Я снова стал смотреть на небо. Теперь оно было высоким и чистым, темно-синего цвета. В четыре сорок пять засиял восход. Сначала я боялся ночи, теперь и солнце было враждебно мне. Оно казалось могущественным и жестоким врагом, который является, чтобы бичевать мое и без того изъязвленное тело, чтобы сводить меня с ума голодом и жаждой. Я проклял солнце, проклял день, проклял судьбу, которая позволила мне выдержать девять суток на плоту, а не доконала жаждой, не бросила в пасть акулам…

Мне опять захотелось переменить положение, и я решил взять обломок весла, чтобы опереться на него. Он был привязан к сетке, я отвязал его, пристроил поудобнее под обожженную спину, а голову положил на широкий борт; и тогда, в первых лучах восходящего солнца, я совершенно отчетливо увидел длинную темно-зеленую полосу берега. Время приближалось к пяти, и небо было совершенно светлым. Не могло быть никакого сомнения, что передо мной действительно земля. Все надежды первых дней на плоту, когда я радовался самолетам, огням кораблей, чайкам, цвету воды, разом возродились во мне при виде земли.

Если бы в это время я съел два яйца, кусок мяса, хлеб и кофе с молоком — полный завтрак на эсминце, — то не почувствовал бы такого прилива сил, какой почувствовал теперь при виде земли или того, что я считал землей. В одну секунду я вскочил на ноги. Передо мной была темная береговая полоса с силуэтами пальм. Огней видно не было, но справа, на расстоянии примерно десяти километров, на склоне скалистого берега играли первые лучи солнца. Охваченный безумной радостью, я взял обломок весла и попытался направить плот прямо к берегу.

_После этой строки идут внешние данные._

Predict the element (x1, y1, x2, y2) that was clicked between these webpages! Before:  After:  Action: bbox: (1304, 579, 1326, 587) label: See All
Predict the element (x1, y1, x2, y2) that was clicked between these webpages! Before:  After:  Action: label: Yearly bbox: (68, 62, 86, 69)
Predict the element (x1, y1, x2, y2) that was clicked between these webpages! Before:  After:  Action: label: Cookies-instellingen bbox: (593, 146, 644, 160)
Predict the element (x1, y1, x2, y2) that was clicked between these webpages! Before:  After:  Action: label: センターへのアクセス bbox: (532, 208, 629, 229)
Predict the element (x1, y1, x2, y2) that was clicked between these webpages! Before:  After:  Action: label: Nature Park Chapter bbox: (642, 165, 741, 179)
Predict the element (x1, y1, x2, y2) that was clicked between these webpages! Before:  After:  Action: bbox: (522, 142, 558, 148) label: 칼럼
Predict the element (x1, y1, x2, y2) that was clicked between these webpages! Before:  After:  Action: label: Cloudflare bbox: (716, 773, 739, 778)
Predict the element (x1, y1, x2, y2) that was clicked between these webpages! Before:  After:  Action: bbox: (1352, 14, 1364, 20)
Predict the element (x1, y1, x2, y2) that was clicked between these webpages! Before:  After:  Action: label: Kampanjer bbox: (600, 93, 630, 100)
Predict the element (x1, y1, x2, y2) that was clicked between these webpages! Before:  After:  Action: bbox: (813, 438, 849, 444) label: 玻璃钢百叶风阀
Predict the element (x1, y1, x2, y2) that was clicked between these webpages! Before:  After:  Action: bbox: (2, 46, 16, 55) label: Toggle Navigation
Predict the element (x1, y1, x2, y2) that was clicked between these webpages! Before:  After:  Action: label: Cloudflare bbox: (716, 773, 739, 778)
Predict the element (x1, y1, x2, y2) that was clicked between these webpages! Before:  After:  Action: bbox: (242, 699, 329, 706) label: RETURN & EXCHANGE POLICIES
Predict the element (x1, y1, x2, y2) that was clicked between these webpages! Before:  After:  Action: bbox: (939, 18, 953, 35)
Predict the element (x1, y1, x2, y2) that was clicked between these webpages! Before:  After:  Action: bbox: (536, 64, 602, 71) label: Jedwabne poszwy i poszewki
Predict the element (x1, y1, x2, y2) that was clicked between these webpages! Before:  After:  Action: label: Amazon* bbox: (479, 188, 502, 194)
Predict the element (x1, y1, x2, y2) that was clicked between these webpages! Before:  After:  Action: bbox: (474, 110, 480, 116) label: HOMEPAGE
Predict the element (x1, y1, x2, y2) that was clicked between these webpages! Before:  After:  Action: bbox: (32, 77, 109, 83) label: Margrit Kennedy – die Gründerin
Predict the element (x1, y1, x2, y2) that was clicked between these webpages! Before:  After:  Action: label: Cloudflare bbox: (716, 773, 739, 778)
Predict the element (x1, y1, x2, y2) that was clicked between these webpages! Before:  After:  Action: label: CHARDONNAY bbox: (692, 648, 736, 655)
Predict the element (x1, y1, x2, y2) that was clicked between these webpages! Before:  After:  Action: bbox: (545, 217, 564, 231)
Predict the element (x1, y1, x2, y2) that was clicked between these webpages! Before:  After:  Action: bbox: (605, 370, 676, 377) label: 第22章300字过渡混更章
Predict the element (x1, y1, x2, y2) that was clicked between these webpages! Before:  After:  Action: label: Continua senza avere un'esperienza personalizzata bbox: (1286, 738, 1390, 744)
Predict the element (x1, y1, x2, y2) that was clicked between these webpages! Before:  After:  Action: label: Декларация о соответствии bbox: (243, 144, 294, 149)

Я прикинул, что до него должно быть около двух километров. Руки мои были в страшном состоянии, спина болела при малейшем движении, по не для того терпел я девять суток — и уже начинались десятые, — чтобы сдаться, когда передо мной наконец была земля. Я покрылся испариной, от утреннего холодного ветра ломило в костях, но я все греб и греб.